China’s contribution is essentially for two major projects – a huge port in the south and a coal power plant on the north-western coast.

Japan, once Sri Lanka’s biggest donor, made a commitment of just $19.5m last year, compared to an average of $250-$300 million in previous years.

Japan was a facilitator along with Norway of the 2002 peace talks between the government and Tamil fighters which broke down two years later. The rebels were finally defeated in May 2009, ending a near 30-year secessionist movement.

The foreign policy shift comes at a time when Sri Lanka desperately needs billions of rupees to fund post-war infrastructure development in the war-ravaged northern and eastern regions.

However Dayan Jayatillake, Sri Lanka’s former ambassador in Geneva and a commentator on foreign policy issues, said the West does not seem interested in development aid and infrastructure development. “Rather it seems more interested in post conflict rehabilitation and reconstruction especially in the former conflict areas,” he said.

Mr Jayatillake said in the fields of development aid and infrastructure, it is the rising economic powers – China and India – that are the most interested, together with Japan. “In the development field partnerships have shifted ‘Asiawards or Eastward’, which is in keeping with the new global economic trends,” he added.

Though Sri Lanka resents interference – so far only verbally from the West – in its internal affairs, it continues the process of engagement with the West. Britain, another critic of Sri Lanka’s human rights record, was sending Sir Peter Ricketts, the permanent under-secretary of the British foreign office to Colombo on a two-day visit to discuss various issues starting yesterday.

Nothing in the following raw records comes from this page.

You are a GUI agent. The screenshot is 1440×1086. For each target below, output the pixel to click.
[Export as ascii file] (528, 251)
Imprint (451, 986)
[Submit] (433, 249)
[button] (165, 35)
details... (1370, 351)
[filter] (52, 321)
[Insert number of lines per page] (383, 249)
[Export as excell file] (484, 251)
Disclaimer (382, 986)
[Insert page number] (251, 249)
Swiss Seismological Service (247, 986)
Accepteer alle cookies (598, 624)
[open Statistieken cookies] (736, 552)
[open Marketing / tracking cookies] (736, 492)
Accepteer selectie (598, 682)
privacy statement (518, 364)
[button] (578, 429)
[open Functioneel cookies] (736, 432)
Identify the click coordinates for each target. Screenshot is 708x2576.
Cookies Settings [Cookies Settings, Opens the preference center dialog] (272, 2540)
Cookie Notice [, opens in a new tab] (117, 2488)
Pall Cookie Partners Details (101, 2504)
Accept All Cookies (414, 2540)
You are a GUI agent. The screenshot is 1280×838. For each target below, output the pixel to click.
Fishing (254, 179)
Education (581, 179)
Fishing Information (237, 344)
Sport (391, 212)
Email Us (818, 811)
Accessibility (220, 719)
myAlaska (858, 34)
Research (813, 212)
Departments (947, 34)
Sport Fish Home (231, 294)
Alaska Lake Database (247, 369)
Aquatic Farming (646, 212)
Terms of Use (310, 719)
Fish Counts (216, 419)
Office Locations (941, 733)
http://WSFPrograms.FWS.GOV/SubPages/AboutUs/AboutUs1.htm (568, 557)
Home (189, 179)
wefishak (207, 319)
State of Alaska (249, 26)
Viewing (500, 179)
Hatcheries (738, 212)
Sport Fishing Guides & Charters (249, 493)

In another development, a government delegation will head to Brussels next week for talks with the European Union (EU) on suspended trade concessions, the government spokesman and minister GL Pieris said. The team includes the foreign secretary and the treasury secretary, both high-level government officials.

The EU last month said duty-free imports into Europe benefiting mostly Sri Lanka’s clothing exports will be withdrawn from June after the government failed to meet obligations outlined in the UN human and labour rights conventions. However, the EU has said it is willing to reconsider the decision if the government prepares a workable road map on enforcing the conventions.